19 febrero 2008

Riendo a tres ruedas



El pasado día 14 de febrero, “san Calentín” (en el corte de Ingrés) mi amiga Blond cumplió añitos.

Pocos, la verdad… (o no, todo depende, ya se sabe).

Y para celebrarlo tuvo a bien invitarme el sábado 16 al teatro. Ya lo tenía perfectamente previsto, porque hacía algo así como mil quinientos años que no íbamos a ver una función, y ya apetecía.

Así pues, con la tortilla, la morcilla y el cabás, nos fuimos a ver el último, hasta la fecha, espectáculo de los Tricicle: Garrik, dicen que se llama.

Parece ser que don David Garrik fue un actor cómico inglés de allá por el siglo XVIII (ya murió, el pobre).

Por lo visto era tan, pero tan gracioso el hombre, que hasta los médicos contemporáneos en lugar de sangrar a sus pacientes, recomendaban ir a verle a todos aquellos afectos de algo que llamaban spleen y que ahora podría confundirse con melancolía o bien, directamente, con depresión.

Según dicen, era bueno. Muy bueno. En lo suyo. En eso de hacer risas.

Bien, con este pretexto los Tricicle se montan un espectáculo risaterapéutico. De hecho la cosa va de médicos con batas blancas y estudios histológicos y fisiológicos más o menos completos y complejos, donde las neuronas, sensitivas y motoras, ocupan un lugar preeminente.

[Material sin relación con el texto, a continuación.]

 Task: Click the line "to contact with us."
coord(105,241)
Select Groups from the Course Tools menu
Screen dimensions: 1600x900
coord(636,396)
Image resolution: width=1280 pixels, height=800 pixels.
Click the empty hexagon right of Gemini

Durante la función tratan de diseccionar los diferentes tipos de risas. Y aunque no hacen nada de sangre, realmente lo consiguen.

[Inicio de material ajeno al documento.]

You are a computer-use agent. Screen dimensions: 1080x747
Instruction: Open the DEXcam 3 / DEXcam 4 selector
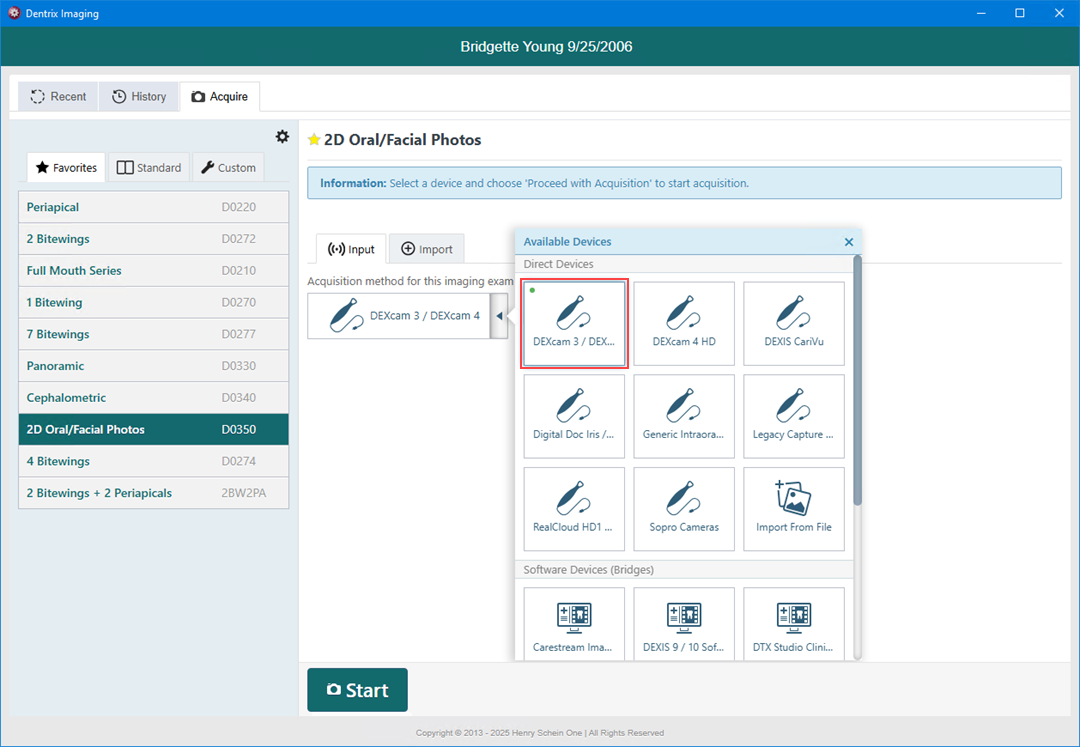tap(400, 316)
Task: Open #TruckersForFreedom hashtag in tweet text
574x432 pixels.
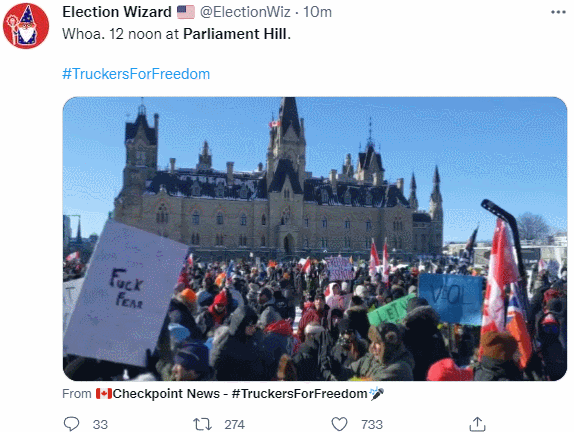Action: coord(136,74)
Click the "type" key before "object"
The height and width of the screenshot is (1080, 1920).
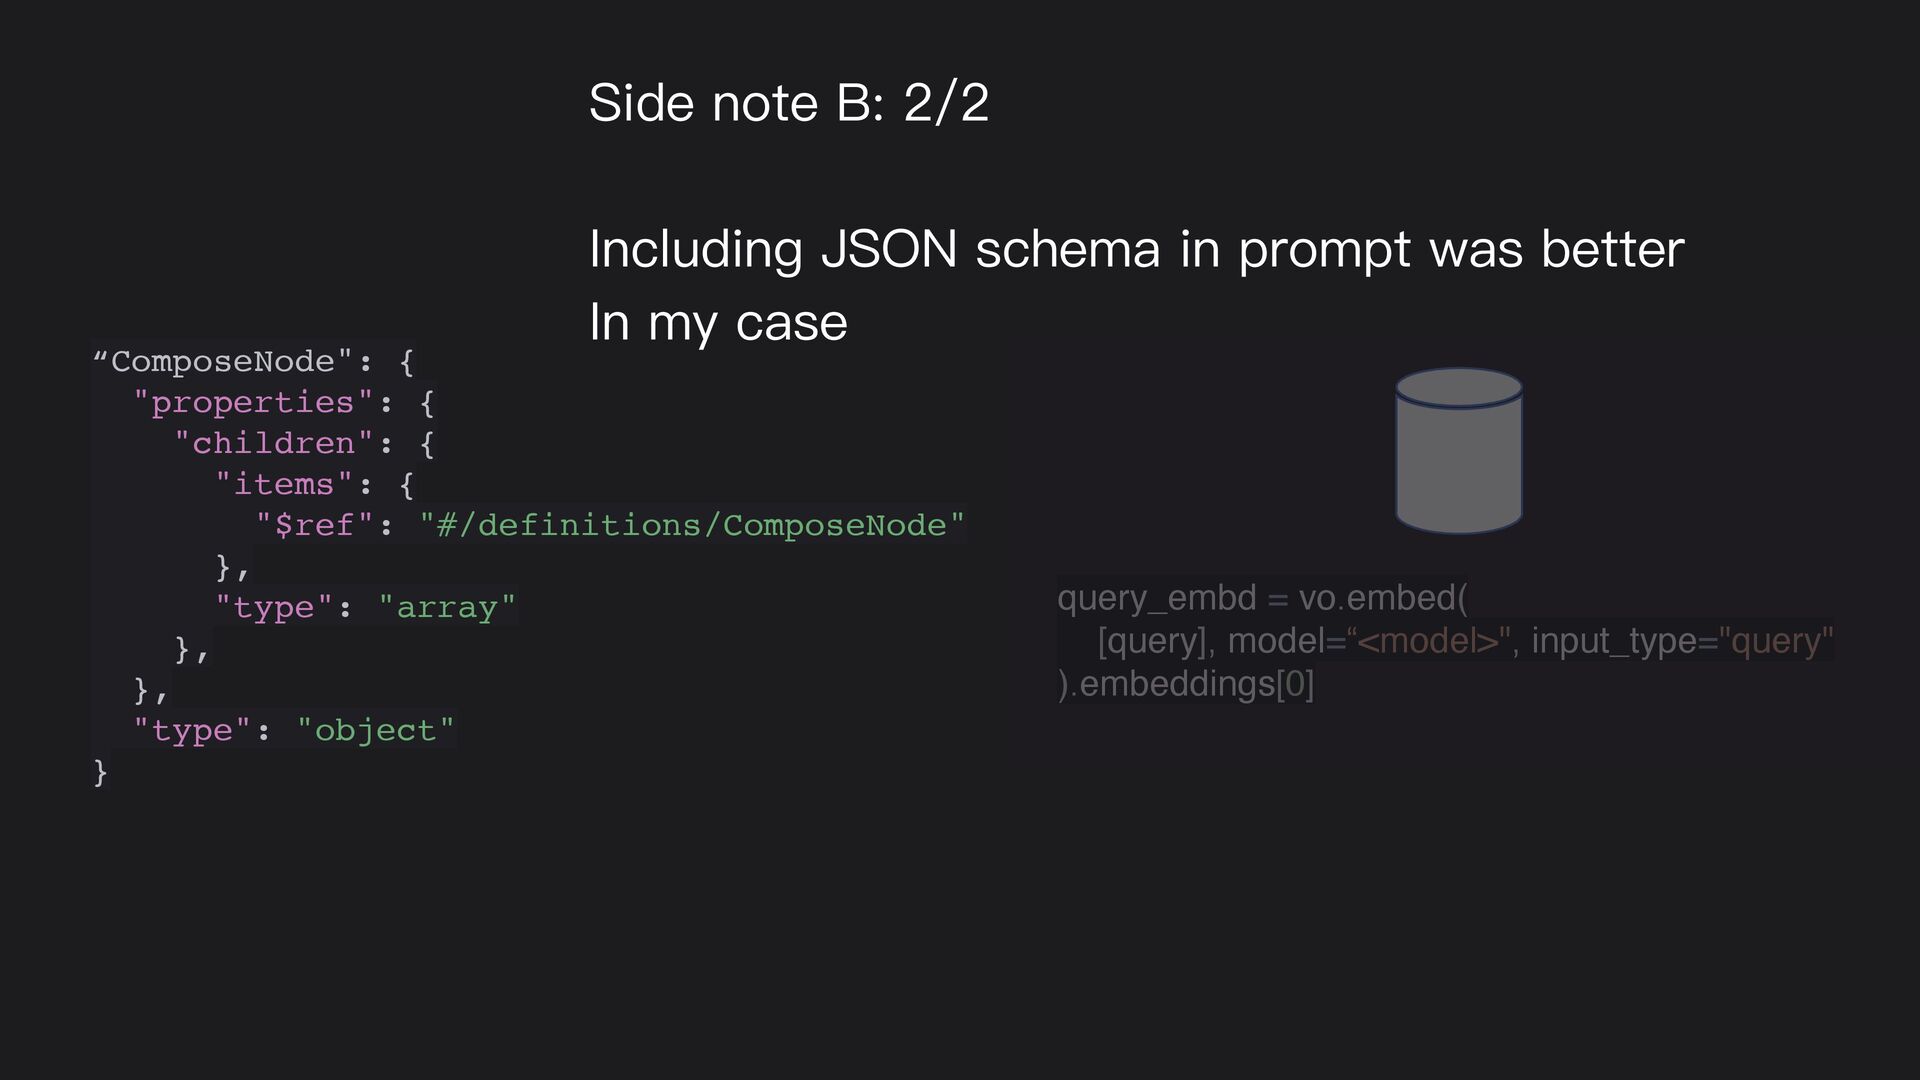click(x=192, y=730)
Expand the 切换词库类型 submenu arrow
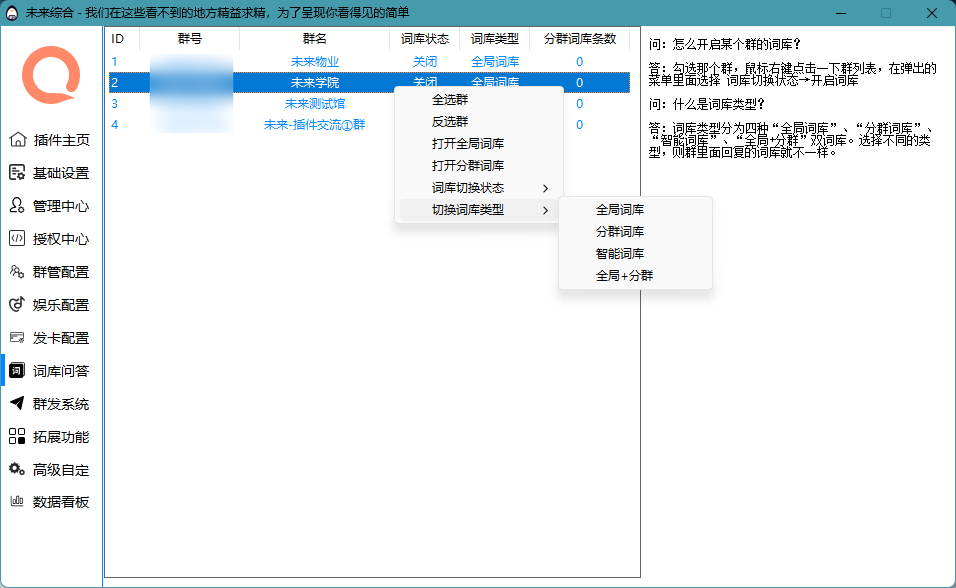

Sinceramente, yo intenté hacer el esfuerzo de no reírme. Incluso me hice el propósito de estar completamente serio el mayor tiempo posible.

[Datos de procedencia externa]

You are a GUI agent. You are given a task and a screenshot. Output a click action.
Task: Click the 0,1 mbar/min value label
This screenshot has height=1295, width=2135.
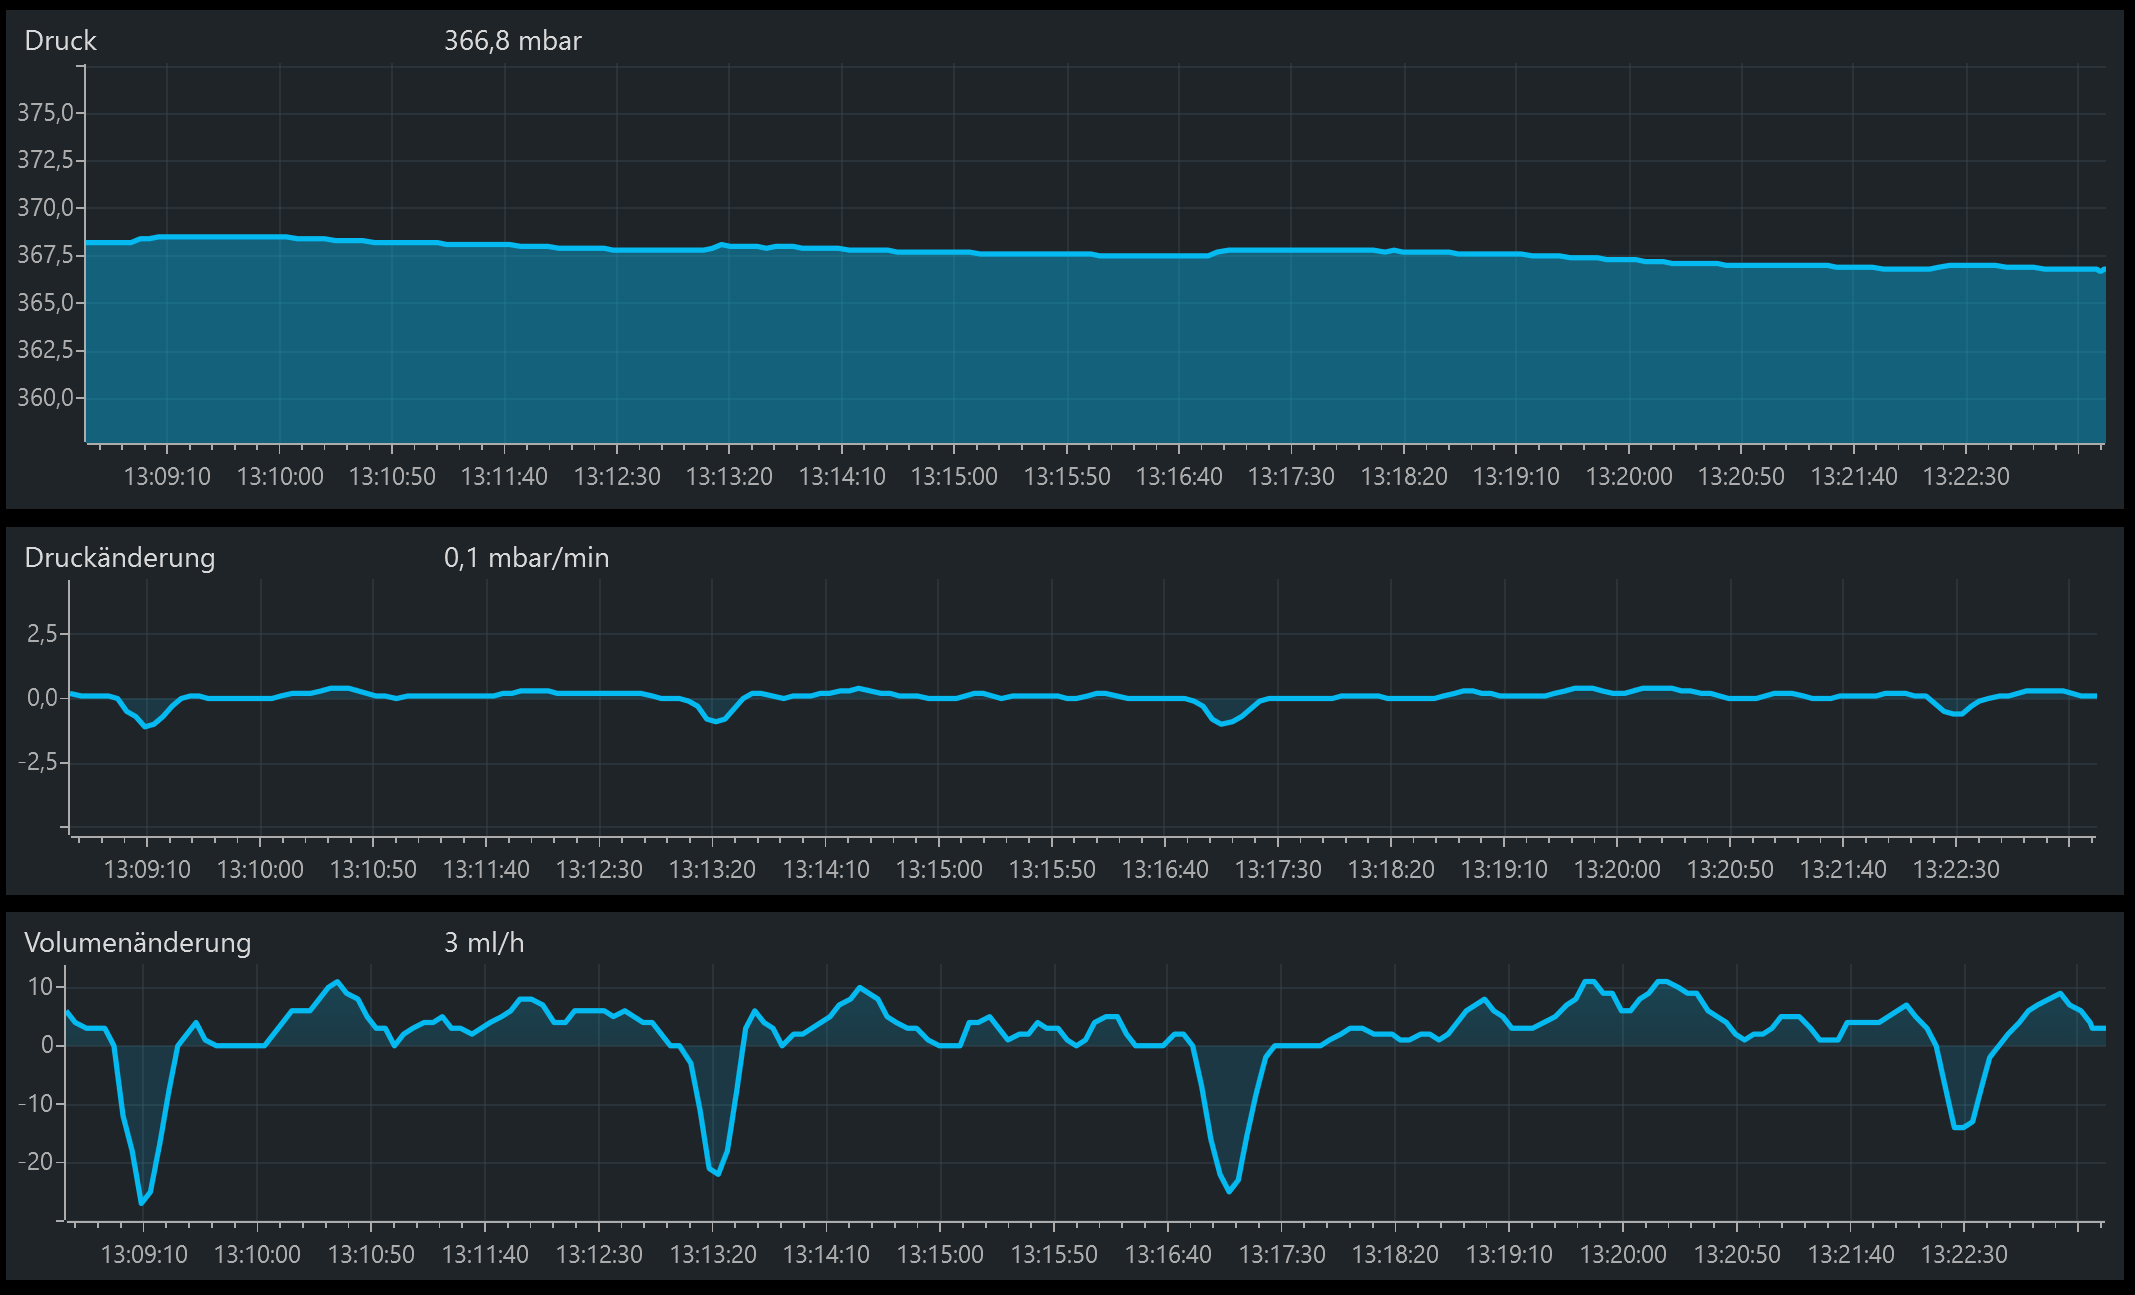[x=526, y=558]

Fracasé. Estrepitosa y afortunadamente.

Sin embargo, y aunque la obra es absolutamente divertida, me dio la impresión de que andan un poquito flojos de gas.

Si intento recordar anteriores montajes, me la da impresión de que entonces me reía más. Pero la memoria es tan falible que casi mejor la dejamos por imposible.

En resumen, uno va, se sienta y el tiempo se ralentiza. Parece una experiencia cuántica. Cuando la cosa iba disminuyendo en intensidad y pensaba que hacían un intermedio, o una pausa, o esas cosas que hacen para descansar, resulta que habían pasado 90 minutos y que ya se había acabado. Hora y media que pasó sin que me diera cuenta.

Y además de reírse uno, te regalan unos apuntes culturales muy buenos.

Por cierto, que no puedo resistirme a hacer mención de uno que dicen que dijo don Erasmo, que vivió en Rótterdam, o en sus alrededores (también murió, pero este hace mucho más, el pobre):

“Reírse de todo es propio de tontos, pero no reírse nada lo es de estúpidos”.